Rory Gardiner's Webpage

01, Jul, 2009

Wednesday 1st July


Happy Birthday Sacha!  The boys snuck into bed this morning and gave Sean and I a pinch and a punch for the first of the month.  I woke up feeling miserable with a head cold so of course was caught out (or that's my excuse).  I think the score is 5-2 to them.  Rory caught the bus to school again this morning.  He was relaxed when I arrived at school.  He delights in beating Kody and Korie to class but I never seem to make it.  Rory did the question box in class this morning, he had brought in a bullet casing to put in the box.  The rest of the class asked questions to guess what it was.  He also brought in a present for Pete as it's his birthday tomorrow.  Today is my niece Sacha's 7th birthday.  We were supposed to meet Mr Law the Neurosurgeon in clinic at Starship tomorrow but he is stuck in Australia so they have postponed until the 30th of July.  This makes me a little nervous as I have many questions.  Rory's shunt wound is still healing slowly and I feel reassured when the Doctors tell me it looks fine. 

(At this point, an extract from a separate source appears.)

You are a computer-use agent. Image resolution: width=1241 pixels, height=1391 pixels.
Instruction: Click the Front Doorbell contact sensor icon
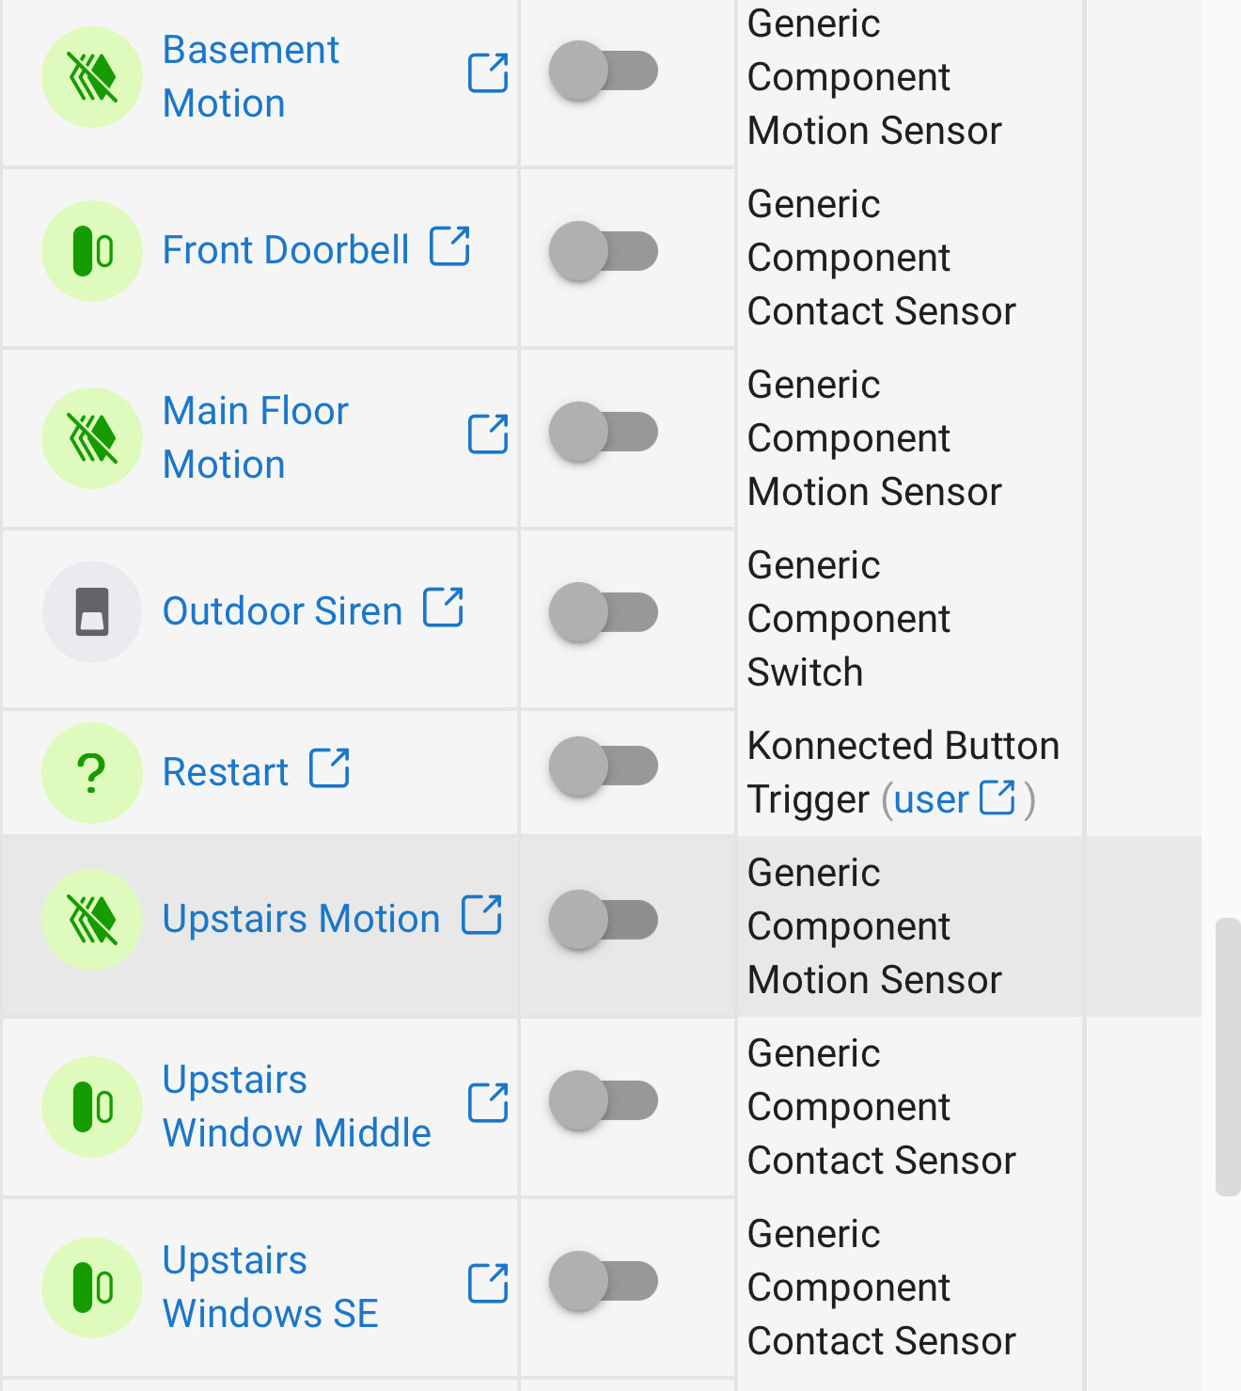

I saw evidence of the residual effects of Rory's treatment in class yesterday.  He is so eager to fit in, to keep up, and to succeed.  If things don't go right he panics and gets wound up and distressed.  He couldn't find his maths book yesterday, and no other book would do, so there were tears under his desk lid which he didn't want the other children to see.  He was also panicing about being kept in at lunch time when he didn't complete his work and pack up in time.  Even walking from place to place around the school with the class he struggles.  Rory can walk steadily but at a slower pace than the other children.  When pushed to walk at their speed his movements become jerky and he struggles to keep up.  He is more at risk of hurting himself by falling or spraining muscles in this situation.  Several times he has started at the front of the line only to end up at the back.  I picked up a book for his teacher from the Child Cancer Foundation about teaching children with brain tumours.  When he re-enters school next year I will have to work closely with his teacher to assimilate him.  Part of the problem is he is out of routine and has to ask the other children where things are, which books to use, and what activity they are working on.  This is easily remedied with time.  Although he is still bright, and gets stronger every day, long-term he is unlikely to be able to keep the pace of his peers.  Sean and I have discussed ways of making sure he succeeds and is fulfilled even though he is different.